CARE Partnering With Channel 45 For Child Survival Campaign

Tuesday, March 21, 2006 - by Suzanne Walker
Derreck Kayongo, advocacy field coordinator of CARE, with Kevin Lusk of WTCI Channel 45, and Maureen Wagner. Click to enlarge.
Derreck Kayongo, advocacy field coordinator of CARE, with Kevin Lusk of WTCI Channel 45, and Maureen Wagner. Click to enlarge.
- photo by Suzanne Walker

“We can’t afford to be ignorant about global issues. I plead with you to help us and help you by creating a stable world. It begins with good health,” Derreck Kayongo, advocacy field coordinator of CARE, told the Kiwanis Club on Tuesday. CARE is partnering with WTCI TV 45 RX for Child Survival Campaign.

RX for Child Survival Campaign is a multimedia project that began last June, said Director of Public Information and Community Outreach Kevin Lusk. The program seeks to make the world “a stronger healthier place for our world’s children.”

Mr. Lusk said child survival is providing basic health care in order to prevent the deaths of children under the age of five.

Mr. Kayongo said children are extremely vulnerable from the time of birth, particularly in countries like Uganda, his homeland. Of the deaths of children less than 18 years old, 90 percent are children under age five. “The first years of life are most crucial for survival and development,” he said.

He noted that there have been many global advances but many countries still lag behind. In places like Uganda, diarrhea is a common cause of death for children, he said, and the same was true of the U.S. in 1900. “You (U.S.) have been where we (Uganda) are.”

Mr. Kayongo also said the CDC was started to prevent malaria, a disease that has long been forgotten among Americans but is still prevalent in other countries.

CARE has had many recent successes, he said. From 1998 to 2000, 1 million lives were saved through the use of Vitamin A supplements. Deaths caused by measles have been reduced 85 percent in the last 20 years. Also, polio is being eradicated.

Mr. Kayongo said stereotypes about diseases often cause people to be misinformed. For example, polio has continued to be a problem in Africa because a rumor was started that the vaccination causes impotency, he said. He said, “We are susceptible to little stereotypes,” that cause instabilities, which in turn make us more vulnerable to disease.

Mr.

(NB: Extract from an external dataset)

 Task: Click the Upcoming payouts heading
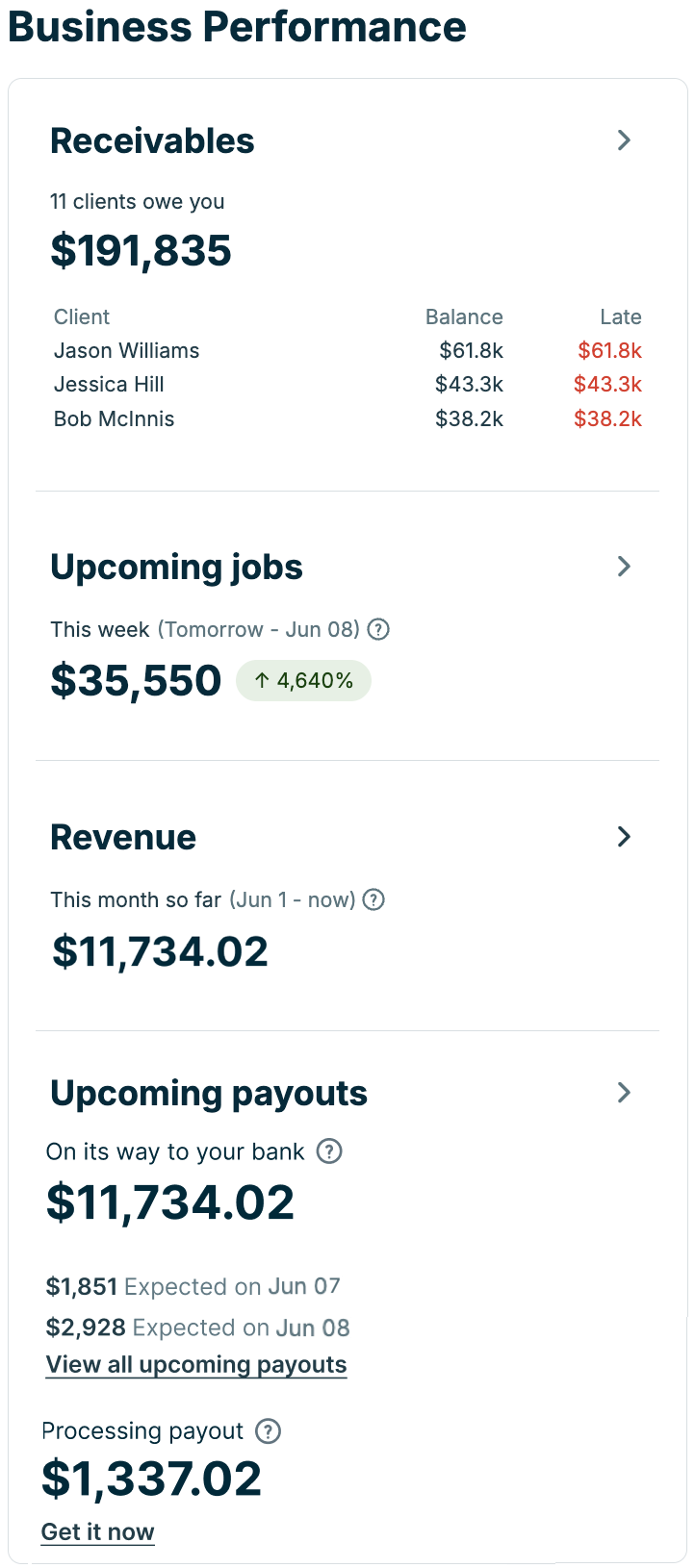point(209,1093)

Kayongo was a refugee of Uganda to Kenya when he was a child. “My village was put in the firing squad,” he said, but fortunately, they survived. However, his family was split up all over the world. He noted that these unstable types of situations cause the spread of disease.

“It took a missionary woman from Pennsylvania coming to Kenya to stabilize my life, but it won’t take that much for you. We need your support. I am a young man that has been given a second chance, and I think I’m doing well for a nobody.” Mr. Kayongo said he recently became an American citizen.

Mr. Lusk said PBS will air a special on RX for Child Survival on April 12 at 10 p.m. For more information go to www.pbs.org/rxforsurvival.

Mr. Lusk said WTCI has been involved in several new outreach programs. WTCI’s “Ready to learn services” provide parents and teachers with ideas to help children actively learn through TV shows. He said the Mister Roger’s Sweater Drive brought in 7,000 sweater in six weeks to help those in need.